EXERCISE DETAILS: Switch "sidebar" to "left panel" in everything from the line that contains "The image size is (1250, 892)." down to the line that contains "Action: pos(151,191)", and give back only those lines, otherwise unchanged. Leave the pictures out.
____ DATA SUPPLIED
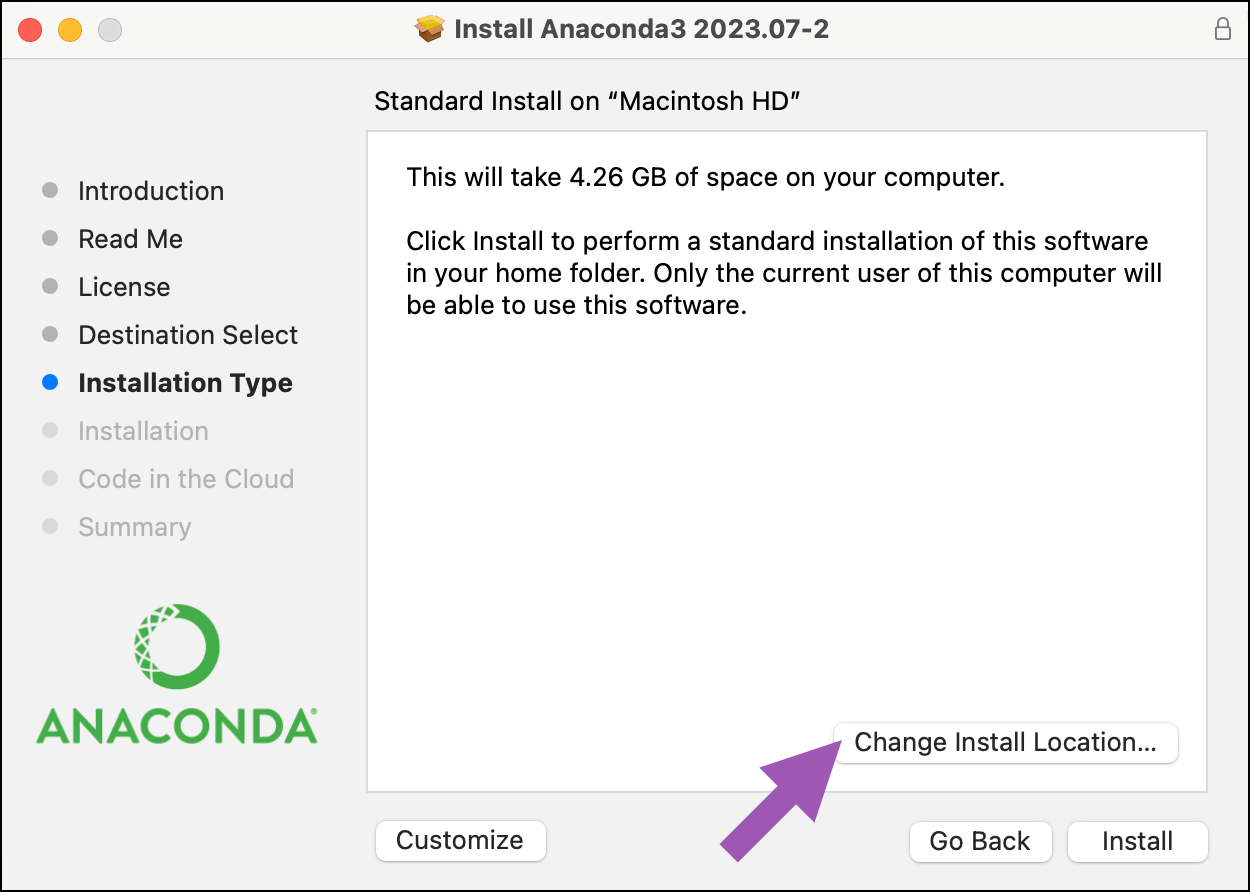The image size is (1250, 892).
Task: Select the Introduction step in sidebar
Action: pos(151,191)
________
____ DATA SUPPLIED
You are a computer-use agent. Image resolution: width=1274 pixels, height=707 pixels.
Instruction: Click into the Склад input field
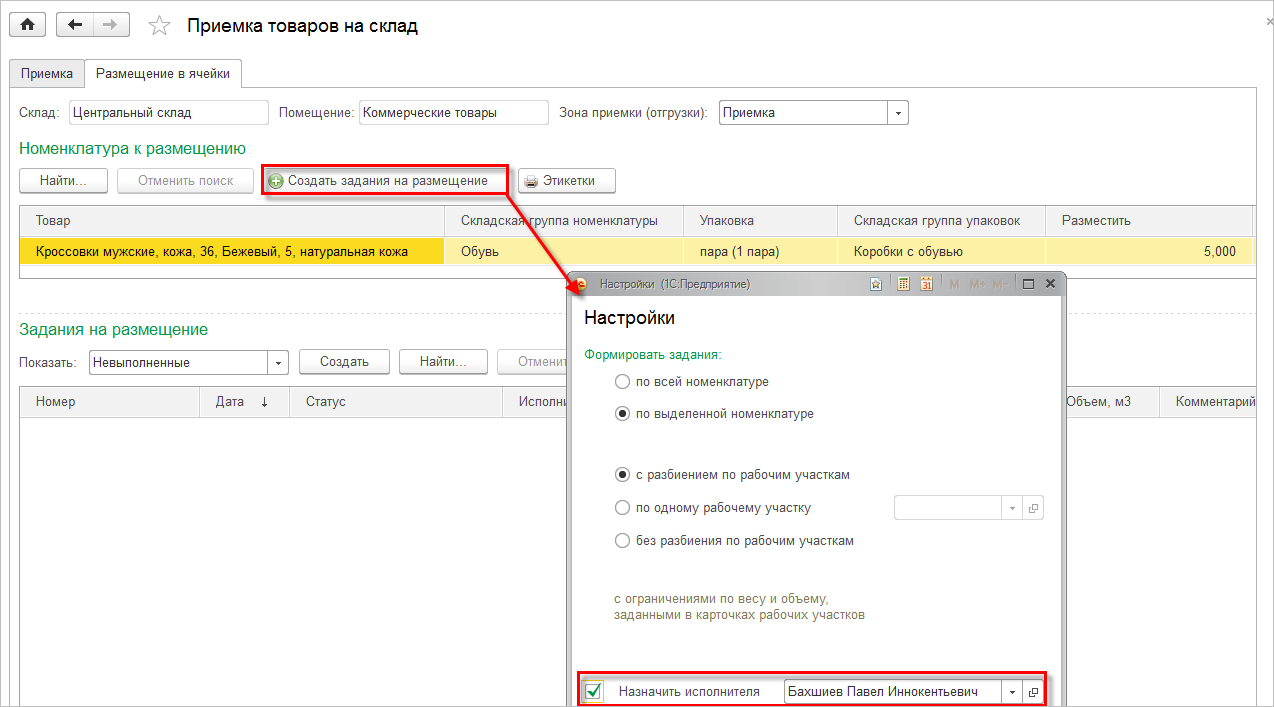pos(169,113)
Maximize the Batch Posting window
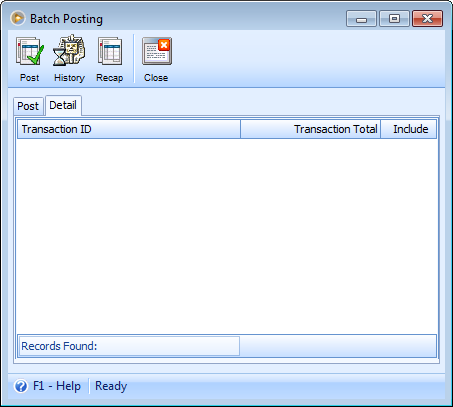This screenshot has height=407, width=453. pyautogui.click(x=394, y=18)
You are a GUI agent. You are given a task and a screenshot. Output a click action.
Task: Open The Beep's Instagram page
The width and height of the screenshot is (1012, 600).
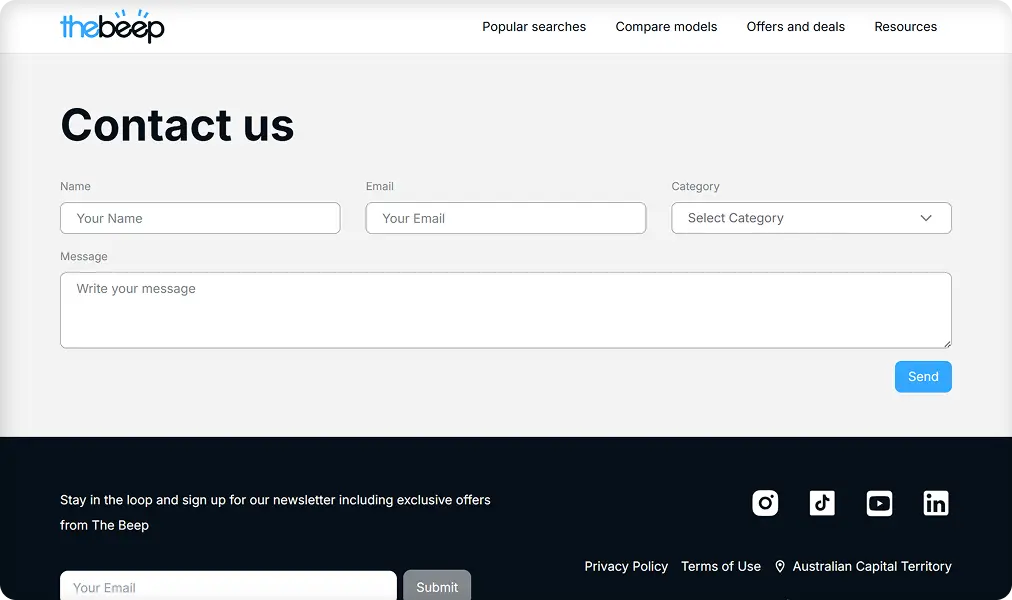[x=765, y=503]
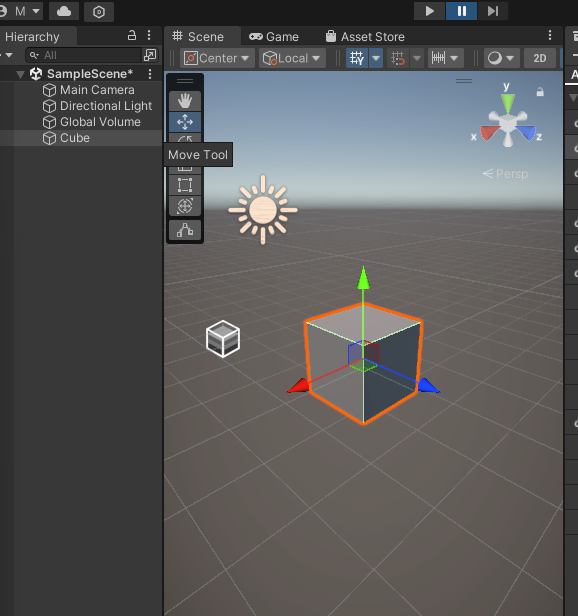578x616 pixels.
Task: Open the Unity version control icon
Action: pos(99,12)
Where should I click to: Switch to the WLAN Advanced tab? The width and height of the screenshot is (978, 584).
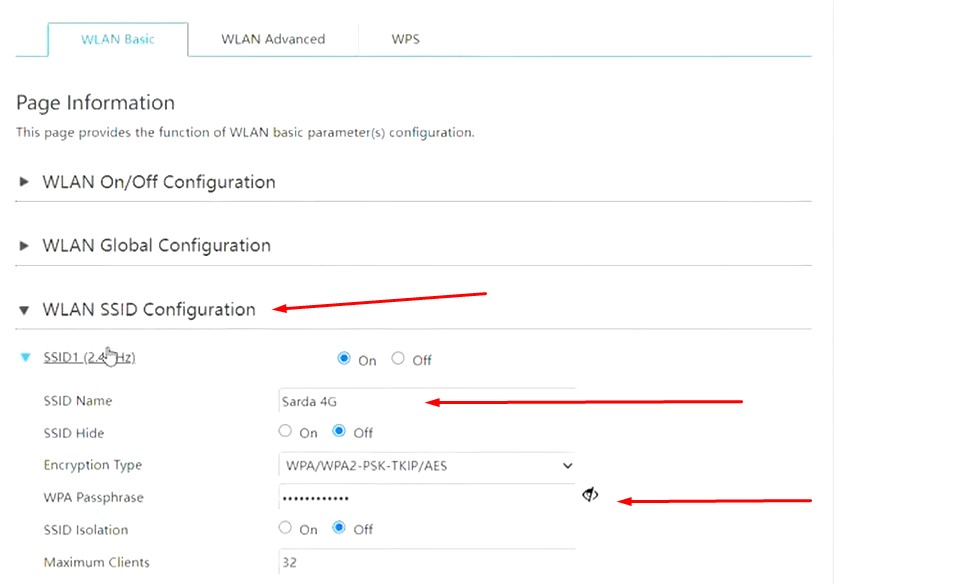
________
THE REPLY:
The image size is (1250, 892).
Task: Select the Introduction step in left panel
Action: pos(151,191)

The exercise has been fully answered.